Dataset records:
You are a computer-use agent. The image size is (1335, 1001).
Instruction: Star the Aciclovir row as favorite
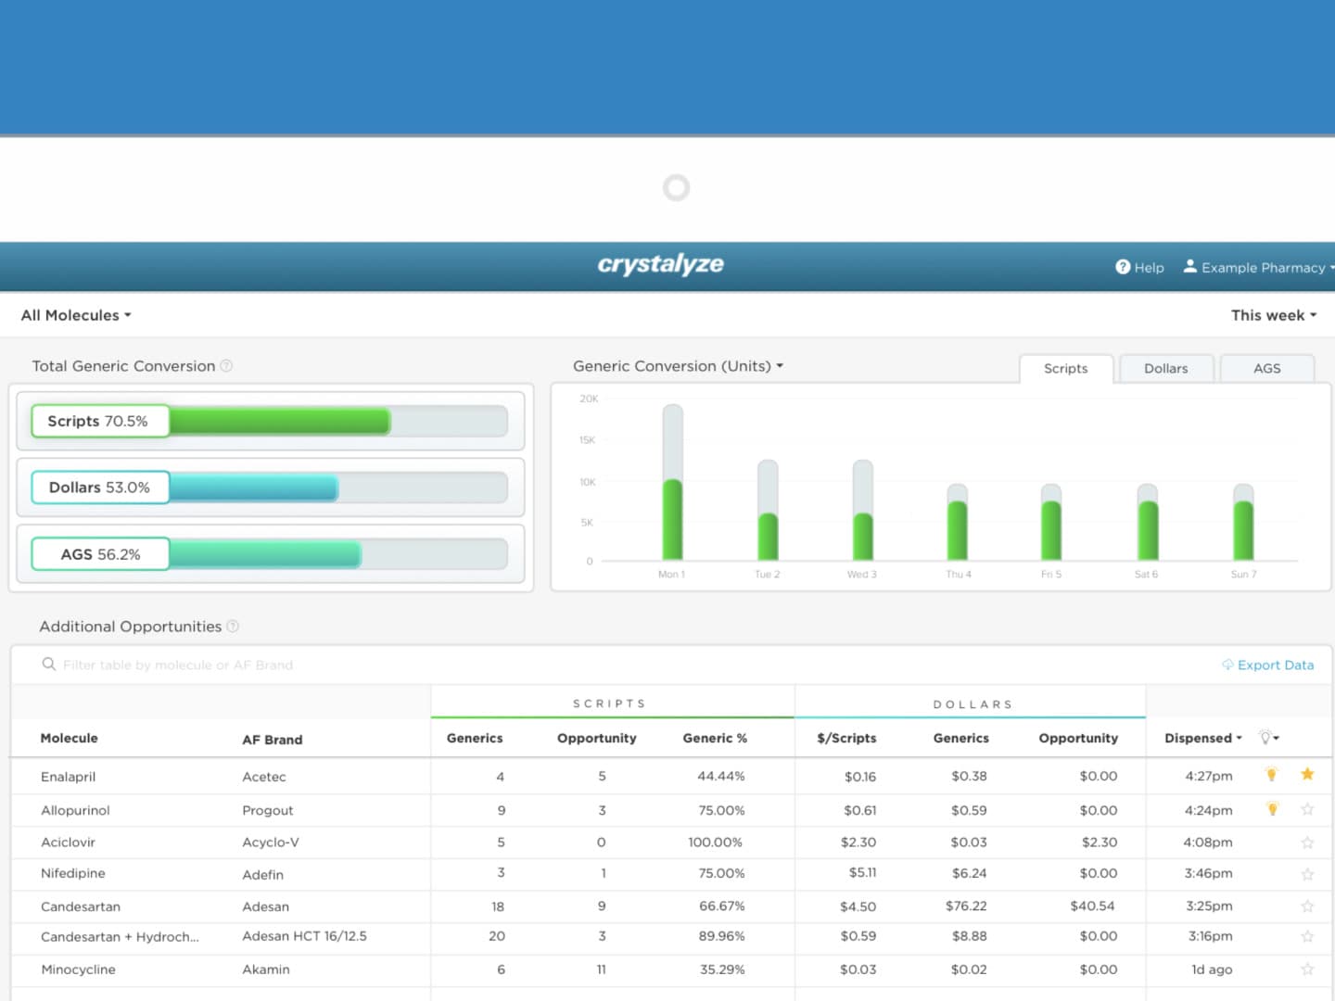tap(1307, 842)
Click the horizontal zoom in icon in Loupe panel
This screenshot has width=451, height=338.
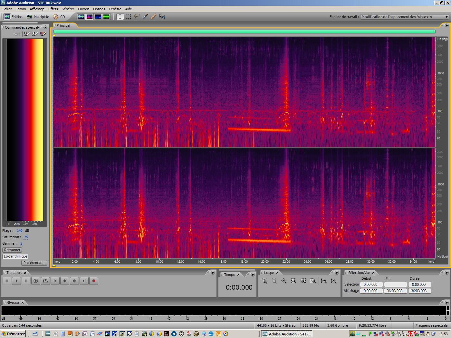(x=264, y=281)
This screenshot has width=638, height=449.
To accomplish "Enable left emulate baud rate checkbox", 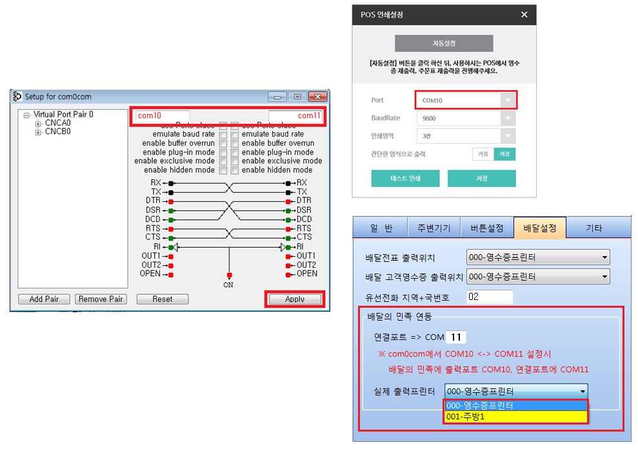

What needs to be done: When you reach the line with "This screenshot has width=638, height=449." in the entries above, start copying, and go on word for word to the last line; skip any picture.

Task output:
This screenshot has width=638, height=449.
To accomplish "Enable left emulate baud rate checkbox", 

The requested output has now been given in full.